Goals:
A: List every span of days or weeks mentioned in the coffee forum thread.
B: Pick up the coffee forum thread and continue it from where it stops.

Text shown:
I'd say that's a combination of the beans you are using - roast level? what are tasting notes? origin? and the fact you are not extracting the flavours properly atm. I can make extremely strong 'coffee flavour' coffee now but I couldn't at the start.


----------



## dragonguy1216 (May 12, 2021)

> 1 hour ago, CocoLoco said:
> 
> Couple of things you're doing wrong here. You have to let the beans rest, that's non-negoatiable. They need to 'de-gas', they emit CO2 and aren't ready for use for...well it varies but rule of thumb is at least 7 days. Some say 14 days, I do about 10 days but it varies by bean, best to ask the roaster. Square Mile to a very popular bean that they say should be left for at least 3 weeks and it's best at 4 weeks. Point is if you are using them right off the bat you will never get the proper flavour out of them.
> 
> ...


 Thank you! I have used the beans over the course of 2 weeks and never noticed a difference in flavour, so I'm sure I'm doing something wrong more than just that.

I will have a play about with the burr setting - what do you recommend I do to it?

Material:
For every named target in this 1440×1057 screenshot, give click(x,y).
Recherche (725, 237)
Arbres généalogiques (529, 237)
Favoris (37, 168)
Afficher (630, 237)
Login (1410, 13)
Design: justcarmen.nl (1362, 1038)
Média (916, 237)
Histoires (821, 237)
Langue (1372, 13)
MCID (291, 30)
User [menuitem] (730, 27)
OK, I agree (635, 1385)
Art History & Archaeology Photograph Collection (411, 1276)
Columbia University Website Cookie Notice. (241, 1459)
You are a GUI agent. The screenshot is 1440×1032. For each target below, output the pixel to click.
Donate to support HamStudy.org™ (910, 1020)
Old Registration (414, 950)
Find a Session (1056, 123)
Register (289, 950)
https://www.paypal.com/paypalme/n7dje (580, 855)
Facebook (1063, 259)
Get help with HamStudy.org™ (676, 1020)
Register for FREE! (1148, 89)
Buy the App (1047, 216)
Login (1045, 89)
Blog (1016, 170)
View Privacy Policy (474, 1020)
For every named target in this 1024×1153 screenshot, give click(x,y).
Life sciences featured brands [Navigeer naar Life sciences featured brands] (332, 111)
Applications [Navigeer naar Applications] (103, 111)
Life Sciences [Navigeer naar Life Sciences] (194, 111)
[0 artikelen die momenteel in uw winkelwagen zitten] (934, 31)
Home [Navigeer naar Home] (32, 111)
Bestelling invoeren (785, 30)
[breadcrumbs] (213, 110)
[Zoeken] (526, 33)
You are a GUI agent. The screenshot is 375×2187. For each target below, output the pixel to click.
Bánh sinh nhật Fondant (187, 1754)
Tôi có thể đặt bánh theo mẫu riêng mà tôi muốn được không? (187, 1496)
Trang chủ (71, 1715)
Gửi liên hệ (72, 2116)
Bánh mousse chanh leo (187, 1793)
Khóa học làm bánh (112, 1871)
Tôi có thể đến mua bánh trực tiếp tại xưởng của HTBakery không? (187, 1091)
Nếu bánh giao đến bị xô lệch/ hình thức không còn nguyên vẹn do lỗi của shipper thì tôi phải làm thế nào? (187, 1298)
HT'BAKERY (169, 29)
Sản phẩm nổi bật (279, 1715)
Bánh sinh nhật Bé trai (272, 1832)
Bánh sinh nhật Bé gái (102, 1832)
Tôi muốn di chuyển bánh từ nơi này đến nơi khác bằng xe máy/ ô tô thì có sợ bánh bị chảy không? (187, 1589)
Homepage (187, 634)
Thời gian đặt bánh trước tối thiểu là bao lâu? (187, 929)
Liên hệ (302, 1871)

Expected responses:
A: at least 7 days, 14 days, about 10 days, at least 3 weeks, 4 weeks, 2 weeks

B:
I'm using Bailey's Pendo blend - my local coffee shop use it and its delicious! I'm not sure if it's a light blend or not (it doesn't seem to say?) but it has notes of almond, forest fruit and chocolate. It's 50% Brazilian, 40% Columbian and 10% Ethiopian.

Really appreciate you taking the time to help me out!


----------



## ajohn (Sep 23, 2017)

CocoLoco said:


> 'Is the burr simply the grind size dial?' - No, I mean the burr inside the grinder. You can remove it and adjust it from the factory settings. it is very easy and is designed to let you do this. This video show you how:


 Brilliant. If some one does that willy nilly and comes across beans that just wont grind which can happen they may well grind with the burrs rubbing and wreck them. That can even burn the motor out.

The best way to find how beans age is to try them over a period of time and see if they change. It varies enormously. There may be some mileage in keeping them for some time where grinder changes as they age isn't needed but it doesn't apply to all beans. Taste may change significantly as they are aged. I'm using one at the moment. The main thing was it needed a couple of days in a bean can. Some other beans are said to take a couple of weeks.


----------



## 24774 (Mar 8, 2020)

ajohn said:


> willy nilly


 What? It's designed to change settings. There's numbers, arrows and writing on it to help you do that. Who's talking about 'beans that won't grind'? You mean beans so old and hard that it'll break the grinder? Who would use those? They'd break any grinder.

The BE factory set doesn't grind fine enough. I tried a good number of beans, it just gushes out. Sage themselves tell you to change that setting.


----------



## 24774 (Mar 8, 2020)

dragonguy1216 said:


> I will have a play about with the burr setting - what do you recommend I do to it?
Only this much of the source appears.